Growing up, I spent countless hours trailing behind my grandmother through the fields and woods surrounding her farm. She was part Cherokee Indian, deeply connected to her roots, and her knowledge of natural medicine was nothing short of magic to my young eyes. As a child, I’d watch her pluck weeds from the ground, chew on the bark of certain trees, or brew teas from plants I’d never have given a second glance. She’d tell me, “Everything we need is right here, if you know where to look.” Those lessons, etched into my memory from a time before I even thought to write them down, are the heartbeat of why I started naturalhealth.website.
Back then, it was just the two of us—her with her weathered hands and me, a curious shadow—searching for remedies hidden in plain sight. She’d point out a scruffy patch of plantain and show me how to chew its leaves into a paste for a bee sting. Or she’d strip the inner bark from a willow tree, handing me a piece to gnaw on when my head ached after too much sun. “Nature’s aspirin,” she’d call it, with a knowing grin. We’d hunt for blackberry roots to settle an upset stomach or gather yarrow to press against a scraped knee. Every plant, every tree, had a purpose, and she knew them like old friends.
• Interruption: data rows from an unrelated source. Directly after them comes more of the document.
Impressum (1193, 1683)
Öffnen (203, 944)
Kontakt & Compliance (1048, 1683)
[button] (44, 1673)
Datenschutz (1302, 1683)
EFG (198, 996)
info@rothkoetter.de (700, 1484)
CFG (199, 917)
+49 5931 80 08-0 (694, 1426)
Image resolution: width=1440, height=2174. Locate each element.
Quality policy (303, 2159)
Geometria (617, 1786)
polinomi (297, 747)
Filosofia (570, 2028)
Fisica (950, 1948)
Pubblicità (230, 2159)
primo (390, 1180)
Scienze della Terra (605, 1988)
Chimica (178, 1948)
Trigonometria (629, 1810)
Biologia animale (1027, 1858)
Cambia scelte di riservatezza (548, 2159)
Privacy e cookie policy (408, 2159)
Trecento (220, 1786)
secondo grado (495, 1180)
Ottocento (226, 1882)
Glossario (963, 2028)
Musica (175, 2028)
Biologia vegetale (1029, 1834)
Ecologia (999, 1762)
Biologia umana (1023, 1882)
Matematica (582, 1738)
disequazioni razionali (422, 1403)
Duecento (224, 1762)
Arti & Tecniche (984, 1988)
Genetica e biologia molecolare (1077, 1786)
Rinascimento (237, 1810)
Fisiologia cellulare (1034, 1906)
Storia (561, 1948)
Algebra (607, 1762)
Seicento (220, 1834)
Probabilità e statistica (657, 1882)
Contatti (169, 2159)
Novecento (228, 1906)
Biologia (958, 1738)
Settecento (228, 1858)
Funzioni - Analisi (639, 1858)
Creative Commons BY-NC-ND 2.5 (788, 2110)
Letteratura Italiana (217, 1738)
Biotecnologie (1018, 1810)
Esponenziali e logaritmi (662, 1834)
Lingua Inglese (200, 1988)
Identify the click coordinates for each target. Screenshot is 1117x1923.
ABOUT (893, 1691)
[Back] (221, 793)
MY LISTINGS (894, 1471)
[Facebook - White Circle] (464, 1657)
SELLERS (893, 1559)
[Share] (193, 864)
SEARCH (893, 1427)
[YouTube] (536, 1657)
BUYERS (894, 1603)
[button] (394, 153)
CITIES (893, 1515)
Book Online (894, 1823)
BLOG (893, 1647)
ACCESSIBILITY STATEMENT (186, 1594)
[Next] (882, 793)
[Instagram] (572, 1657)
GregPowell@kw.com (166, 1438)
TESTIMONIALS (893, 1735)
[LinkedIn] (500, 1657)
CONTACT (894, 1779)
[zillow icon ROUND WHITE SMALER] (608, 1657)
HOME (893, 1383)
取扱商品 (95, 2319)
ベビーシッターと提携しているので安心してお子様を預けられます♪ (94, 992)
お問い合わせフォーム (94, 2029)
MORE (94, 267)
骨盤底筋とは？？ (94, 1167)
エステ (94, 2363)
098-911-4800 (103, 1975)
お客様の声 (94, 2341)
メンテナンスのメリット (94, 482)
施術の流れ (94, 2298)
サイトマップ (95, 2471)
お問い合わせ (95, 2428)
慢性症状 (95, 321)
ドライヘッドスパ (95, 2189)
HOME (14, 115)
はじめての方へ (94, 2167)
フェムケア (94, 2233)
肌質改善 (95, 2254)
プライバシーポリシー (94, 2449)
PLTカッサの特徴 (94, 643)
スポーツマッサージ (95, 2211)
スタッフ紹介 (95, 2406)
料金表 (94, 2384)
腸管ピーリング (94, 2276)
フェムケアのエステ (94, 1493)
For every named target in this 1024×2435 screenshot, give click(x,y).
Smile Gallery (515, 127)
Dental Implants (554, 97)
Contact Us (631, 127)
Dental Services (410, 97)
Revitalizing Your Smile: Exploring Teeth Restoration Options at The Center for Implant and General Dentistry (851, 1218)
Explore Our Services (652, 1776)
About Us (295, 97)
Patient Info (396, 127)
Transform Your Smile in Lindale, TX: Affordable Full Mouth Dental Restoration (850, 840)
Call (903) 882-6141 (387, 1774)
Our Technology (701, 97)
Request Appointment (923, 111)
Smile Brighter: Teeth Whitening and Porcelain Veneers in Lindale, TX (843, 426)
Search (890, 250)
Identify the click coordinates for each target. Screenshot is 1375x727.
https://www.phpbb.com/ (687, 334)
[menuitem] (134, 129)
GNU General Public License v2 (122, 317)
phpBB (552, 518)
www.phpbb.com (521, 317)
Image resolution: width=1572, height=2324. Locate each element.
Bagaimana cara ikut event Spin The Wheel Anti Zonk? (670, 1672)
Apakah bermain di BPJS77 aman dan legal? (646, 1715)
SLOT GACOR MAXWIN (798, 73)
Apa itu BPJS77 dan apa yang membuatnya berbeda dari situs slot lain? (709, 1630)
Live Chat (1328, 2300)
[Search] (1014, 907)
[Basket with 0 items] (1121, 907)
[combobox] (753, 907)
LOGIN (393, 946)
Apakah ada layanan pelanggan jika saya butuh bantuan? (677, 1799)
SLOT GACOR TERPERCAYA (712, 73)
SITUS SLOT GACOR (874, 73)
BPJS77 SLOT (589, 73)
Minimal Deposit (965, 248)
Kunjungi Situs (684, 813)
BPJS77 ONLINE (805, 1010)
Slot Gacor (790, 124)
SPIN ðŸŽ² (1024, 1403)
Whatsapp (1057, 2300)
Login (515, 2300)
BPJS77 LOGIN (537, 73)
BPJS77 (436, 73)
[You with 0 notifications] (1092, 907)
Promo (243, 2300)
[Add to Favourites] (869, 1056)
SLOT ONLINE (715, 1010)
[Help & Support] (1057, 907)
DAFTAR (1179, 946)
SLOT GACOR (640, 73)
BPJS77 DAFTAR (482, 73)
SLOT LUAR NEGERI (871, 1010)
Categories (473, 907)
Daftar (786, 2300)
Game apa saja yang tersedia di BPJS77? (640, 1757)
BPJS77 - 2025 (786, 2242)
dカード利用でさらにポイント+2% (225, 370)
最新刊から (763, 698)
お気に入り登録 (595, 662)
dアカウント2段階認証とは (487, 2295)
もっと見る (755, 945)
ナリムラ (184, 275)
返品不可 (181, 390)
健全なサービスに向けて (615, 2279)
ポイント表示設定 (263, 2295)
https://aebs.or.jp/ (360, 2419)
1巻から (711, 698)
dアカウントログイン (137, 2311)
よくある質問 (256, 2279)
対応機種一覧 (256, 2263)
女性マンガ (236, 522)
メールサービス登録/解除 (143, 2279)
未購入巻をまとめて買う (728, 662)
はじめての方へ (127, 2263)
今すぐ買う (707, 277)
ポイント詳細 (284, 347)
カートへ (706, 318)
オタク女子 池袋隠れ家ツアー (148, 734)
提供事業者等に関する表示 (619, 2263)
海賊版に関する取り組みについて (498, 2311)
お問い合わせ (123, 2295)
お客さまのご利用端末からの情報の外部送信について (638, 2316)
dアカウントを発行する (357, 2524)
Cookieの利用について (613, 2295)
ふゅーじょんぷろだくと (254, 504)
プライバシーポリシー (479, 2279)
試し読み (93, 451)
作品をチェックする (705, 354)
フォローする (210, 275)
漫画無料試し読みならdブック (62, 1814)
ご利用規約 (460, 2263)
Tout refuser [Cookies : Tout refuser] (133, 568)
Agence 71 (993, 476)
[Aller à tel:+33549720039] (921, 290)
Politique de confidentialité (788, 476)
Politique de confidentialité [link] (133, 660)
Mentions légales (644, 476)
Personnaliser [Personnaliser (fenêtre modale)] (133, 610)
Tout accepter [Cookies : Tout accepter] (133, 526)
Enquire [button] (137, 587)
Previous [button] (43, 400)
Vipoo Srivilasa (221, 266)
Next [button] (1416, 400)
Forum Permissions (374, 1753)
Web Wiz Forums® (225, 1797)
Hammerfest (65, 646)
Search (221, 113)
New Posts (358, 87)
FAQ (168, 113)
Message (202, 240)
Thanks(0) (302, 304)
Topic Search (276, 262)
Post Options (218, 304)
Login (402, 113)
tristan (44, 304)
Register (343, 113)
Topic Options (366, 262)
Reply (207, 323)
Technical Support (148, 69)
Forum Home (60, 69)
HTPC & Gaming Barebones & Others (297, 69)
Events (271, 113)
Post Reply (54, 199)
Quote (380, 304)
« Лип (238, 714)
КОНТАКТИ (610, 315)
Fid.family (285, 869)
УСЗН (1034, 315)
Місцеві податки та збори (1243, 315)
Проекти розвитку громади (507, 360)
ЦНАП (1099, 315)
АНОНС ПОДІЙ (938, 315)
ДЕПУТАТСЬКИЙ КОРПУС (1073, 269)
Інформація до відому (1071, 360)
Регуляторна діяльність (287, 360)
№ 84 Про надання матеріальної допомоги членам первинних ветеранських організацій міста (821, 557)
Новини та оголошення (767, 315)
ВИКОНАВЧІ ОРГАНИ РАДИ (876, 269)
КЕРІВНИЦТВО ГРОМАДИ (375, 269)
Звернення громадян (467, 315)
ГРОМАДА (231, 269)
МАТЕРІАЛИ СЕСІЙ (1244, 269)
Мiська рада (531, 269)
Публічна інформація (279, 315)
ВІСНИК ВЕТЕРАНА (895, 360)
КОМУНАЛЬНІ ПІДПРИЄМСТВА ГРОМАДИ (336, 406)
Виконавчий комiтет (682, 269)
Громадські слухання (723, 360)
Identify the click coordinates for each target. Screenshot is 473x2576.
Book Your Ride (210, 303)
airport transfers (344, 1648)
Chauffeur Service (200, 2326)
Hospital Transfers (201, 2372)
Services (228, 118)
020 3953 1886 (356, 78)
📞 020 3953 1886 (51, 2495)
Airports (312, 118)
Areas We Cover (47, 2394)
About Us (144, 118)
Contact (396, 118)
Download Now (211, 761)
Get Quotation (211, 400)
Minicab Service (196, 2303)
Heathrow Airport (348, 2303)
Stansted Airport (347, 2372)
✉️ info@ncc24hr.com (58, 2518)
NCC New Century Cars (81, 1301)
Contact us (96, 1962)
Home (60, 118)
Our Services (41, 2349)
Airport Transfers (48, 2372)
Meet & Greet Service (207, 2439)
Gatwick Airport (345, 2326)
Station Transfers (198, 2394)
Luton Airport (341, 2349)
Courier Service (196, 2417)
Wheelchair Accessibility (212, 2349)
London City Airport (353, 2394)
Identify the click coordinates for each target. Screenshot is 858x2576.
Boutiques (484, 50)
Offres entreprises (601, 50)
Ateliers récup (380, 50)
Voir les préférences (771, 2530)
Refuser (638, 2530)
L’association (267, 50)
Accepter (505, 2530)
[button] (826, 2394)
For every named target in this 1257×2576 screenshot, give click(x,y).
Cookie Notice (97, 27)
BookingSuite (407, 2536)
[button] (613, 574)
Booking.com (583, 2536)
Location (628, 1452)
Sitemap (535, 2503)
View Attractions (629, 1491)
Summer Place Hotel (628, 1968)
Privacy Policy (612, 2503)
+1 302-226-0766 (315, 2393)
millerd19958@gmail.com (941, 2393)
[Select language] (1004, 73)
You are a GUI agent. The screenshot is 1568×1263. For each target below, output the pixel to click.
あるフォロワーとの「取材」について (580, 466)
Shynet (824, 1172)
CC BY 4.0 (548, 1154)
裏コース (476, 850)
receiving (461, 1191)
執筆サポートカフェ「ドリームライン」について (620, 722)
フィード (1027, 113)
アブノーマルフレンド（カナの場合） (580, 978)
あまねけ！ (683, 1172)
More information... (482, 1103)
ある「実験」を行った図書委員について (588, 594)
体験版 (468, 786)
I wish I’d recorded more of her wisdom. I can still hear her voice, calm and steady, explaining why slippery elm soothed a sore throat or how sumac berries could perk you up when you felt run down. But as a kid, you don’t think about preserving those moments—you just live them. Now, years later, I find myself piecing together those fragments, chasing the threads of her teachings through books, stories, and my own fuzzy recollections. It’s not just nostalgia driving me; it’s a longing to share what she knew, to keep that connection alive.
That’s where naturalhealth.website comes in. This project is my way of honoring her—bridging the natural remedies of her Cherokee heritage with a world that’s hungry for simpler, earth-rooted solutions. She taught me that healing doesn’t always come from a bottle or a store shelf. Sometimes it’s in the weeds by the barn, the bark of a pine, or the goldenrod swaying in the breeze. Here’s a taste of what I learned from her, remedies tied to the Cherokee way of seeing the world:
  • Willow Bark: Chewed or steeped into tea for pain and fevers—nature’s own aspirin, just like she said.
  • Plantain: A quick fix for bites or cuts, mashed up and pressed on the skin.
  • Blackberry Root: Boiled into a tea to calm a churning stomach.
  • Yarrow: Crushed for wounds or sipped to chase away a cold.
  • Slippery Elm: A soothing balm for throats raw from coughing.
These were her tools, pulled straight from the land around us. She didn’t need a pharmacy—just a sharp eye and a trust in what the earth provided. I’ll never know all she knew, but I can still feel her guiding me toward those plants, urging me to listen to the woods the way she did.
This blog series is my journey back to those roots, a chance to explore the natural remedies she loved and share them with you. It’s the beginning of something bigger—a space at naturalhealth.website where we can rediscover what’s been growing under our feet all along. I hope you’ll join me as I dig into these old ways, one plant at a time.